Monday, December 6, 2010

What I watched this week: Nov 29-Dec 5

Unfortunately only one movie this week aside from Black Swan, which I'm still recovered from. After being wowed by Apocalypse Now, I bumped another Coppola film to the top of my Netflix quenue (you're welcome), and it's the lone subject of this post.

The Conversation (1974) dir. Francis Ford Coppola:
This under-seen entry in Coppola's filmography practically defines the term "slow burner." For so much of the journey through its 1 hr. 53 min run time, it borders on uneventful. After the movie opens with a surveillance team, led by Harry Caul (Gene Hackman), tracking a couple in a San Francisco square, the incident gradually fades to the background. Coppola takes us through the less exciting parts of Harry's life, such as a drunken night of partying with coworkers, or attending a surveillance tech fair. We also get a brief but telling look at how Harry life is dominated by both his profession and his Catholic faith (complete with an extra dose of guilt), as well as his flashes of loneliness and paranoia.

Though some of the scenes could be slightly trimmed, Coppola's steady hand and Gene Hackman's increasingly layered turn help hold your attention through what feels like a somewhat uneventful story. Hackman, so many light years ahead of his (first) Oscar-winning turn in The French Connection, is at his best here. What starts as a rather simple performance gradually adds tiny detail after tiny detail, and as the character becomes more complex, the film becomes better. The other star of the film comes from the post production side: Walter Murch and Art Rochester's superb sound design, which uses a number of traditional and odd effects to really detail the scenes.

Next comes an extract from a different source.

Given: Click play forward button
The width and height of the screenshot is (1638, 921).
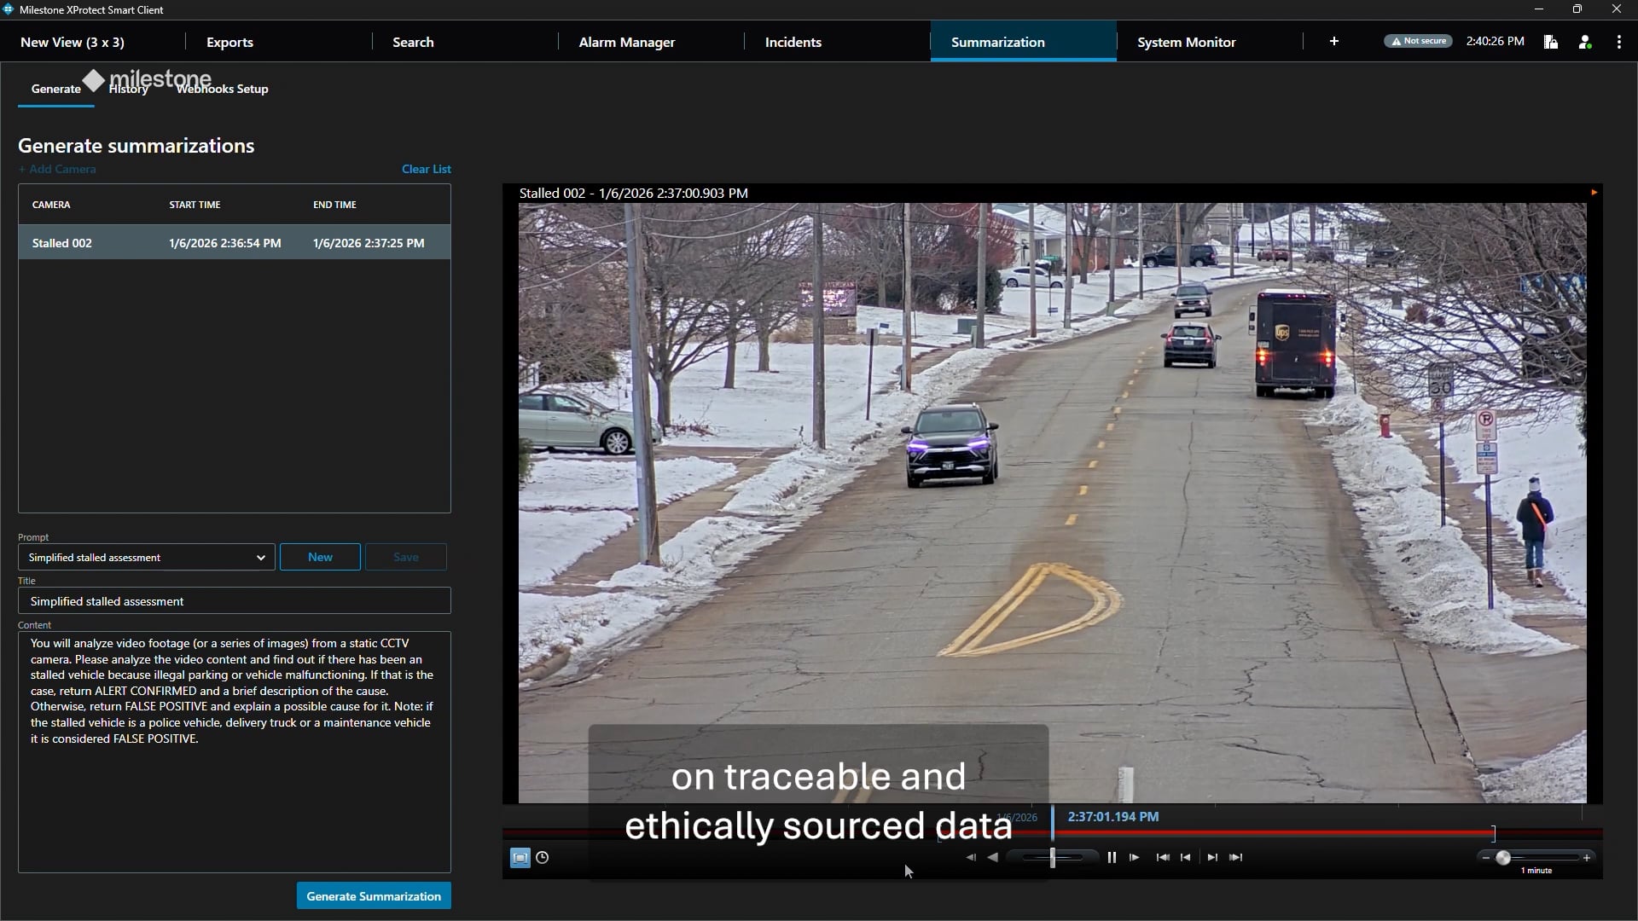Looking at the screenshot, I should click(1134, 857).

And then in the last act, when the plot finally comes back, the movie takes itself up a notch in both execution and power. And yet it does this without ever betraying the two previous acts, even with the initially jarring dream sequence. Thanks to Coppola's direction, Hackman's quietly compelling lead turn, and the superb sound that plays such a key role, The Conversation takes its place in the pantheon of great paranoia thrillers, all while avoiding genre tropes or the need to constantly artificially inflate suspense.